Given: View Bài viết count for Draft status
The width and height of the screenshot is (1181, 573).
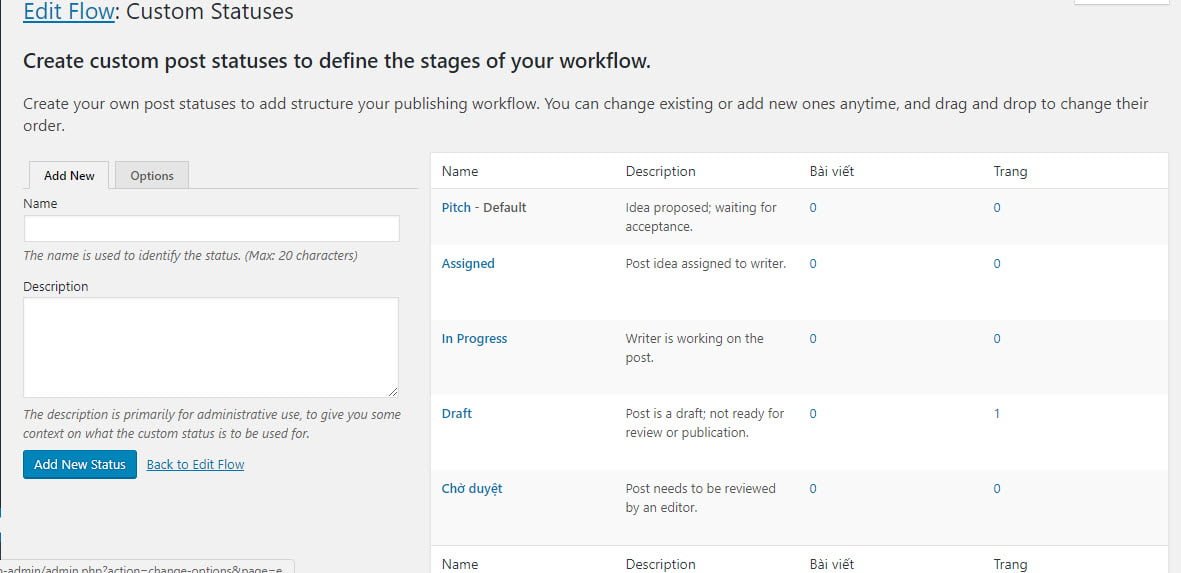Looking at the screenshot, I should coord(813,414).
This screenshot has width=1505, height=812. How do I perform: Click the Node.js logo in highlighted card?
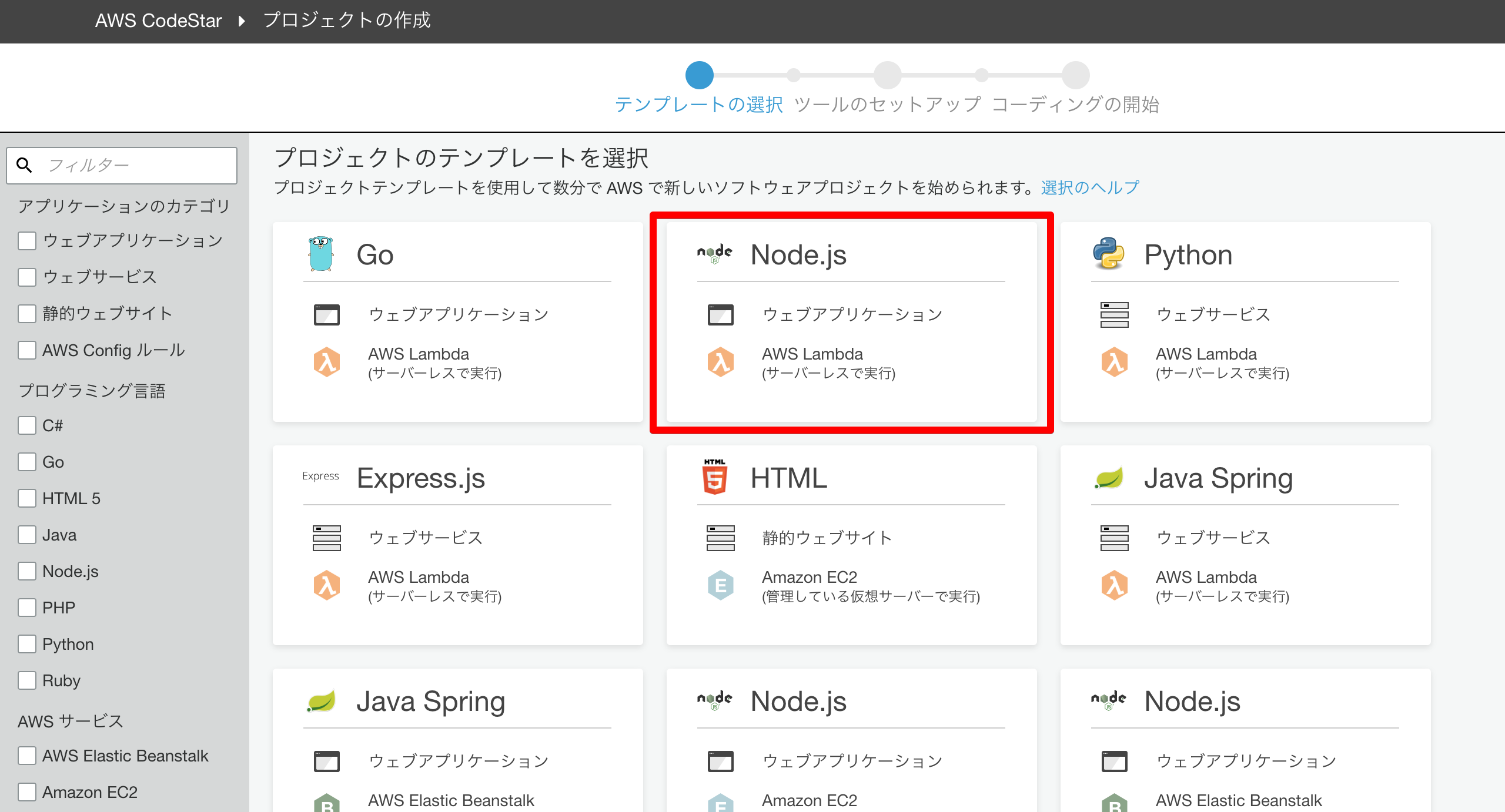714,254
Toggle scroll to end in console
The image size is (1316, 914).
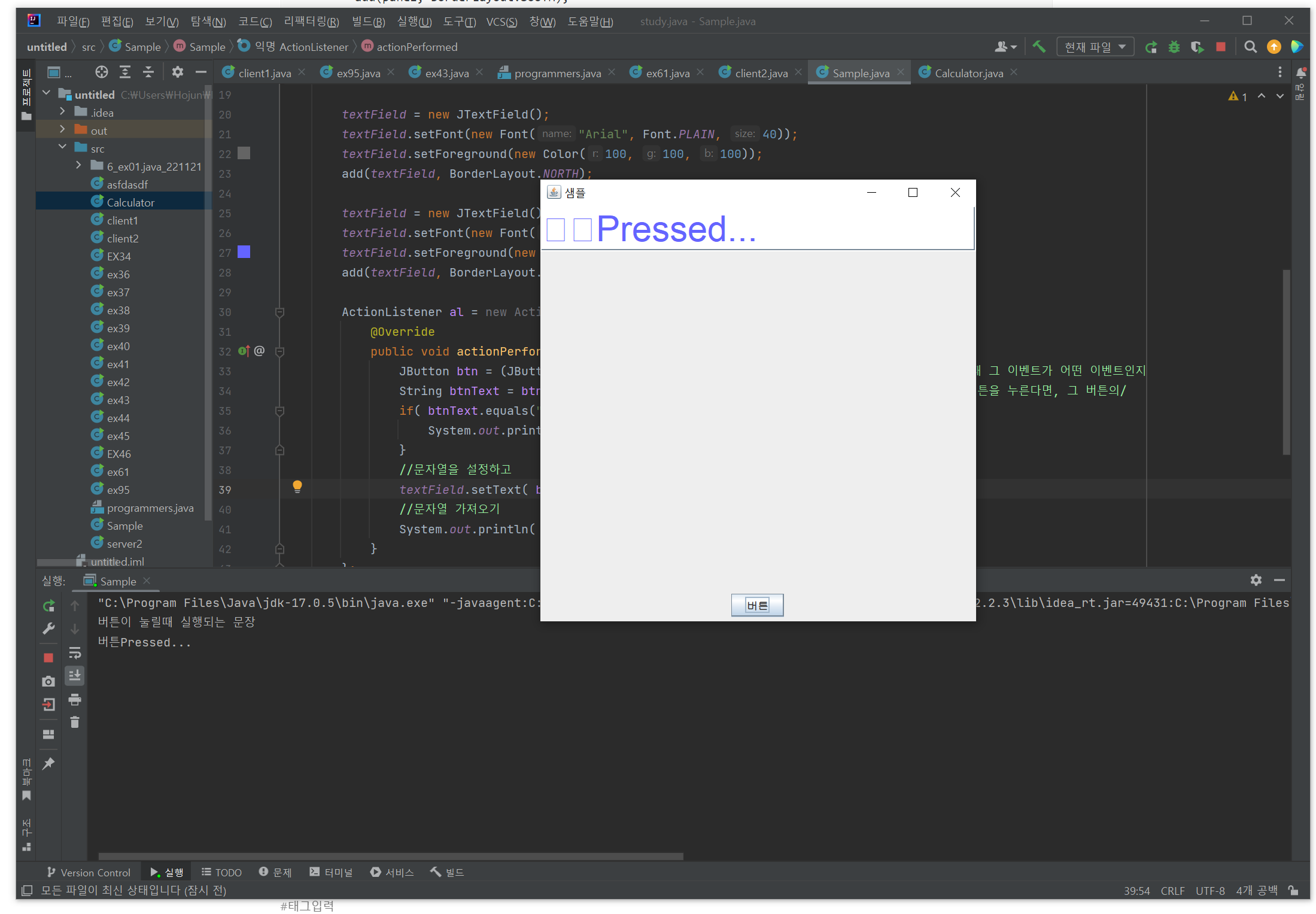tap(75, 676)
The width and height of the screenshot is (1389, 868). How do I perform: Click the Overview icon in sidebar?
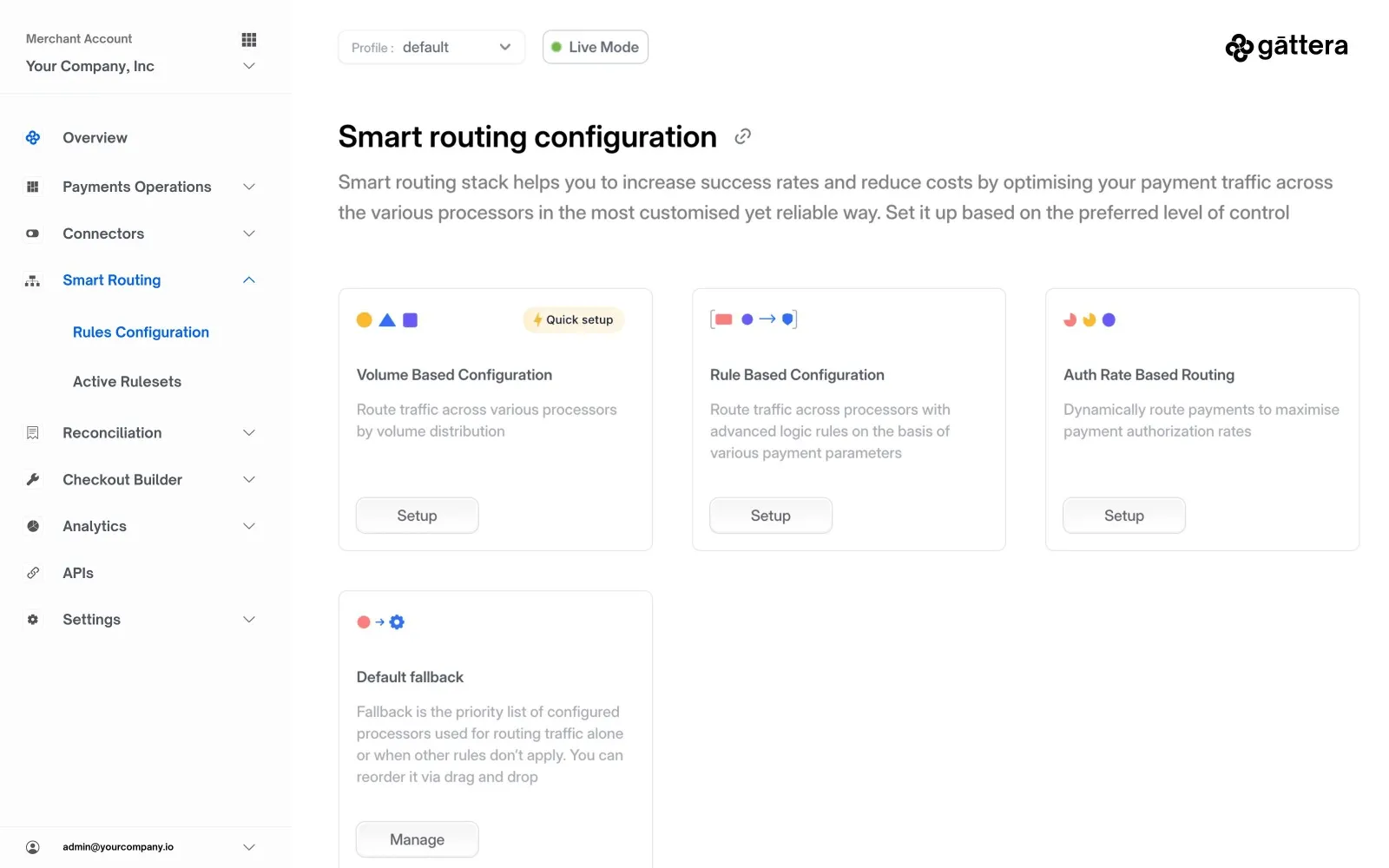(x=33, y=138)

## Given exercise
Rewrite all the rows with each "Click" swapped for "Select" and nothing else changed, leaving out the pictures.

## Correct output
Given: View Bài viết count for Draft status
The width and height of the screenshot is (1181, 573).
Looking at the screenshot, I should coord(813,414).
This screenshot has width=1505, height=812. How do I perform: Select the Node.js logo in highlighted card?
714,254
Toggle scroll to end in console
The image size is (1316, 914).
tap(75, 676)
The width and height of the screenshot is (1389, 868). How do I perform: Select the Overview icon in sidebar?
(x=33, y=138)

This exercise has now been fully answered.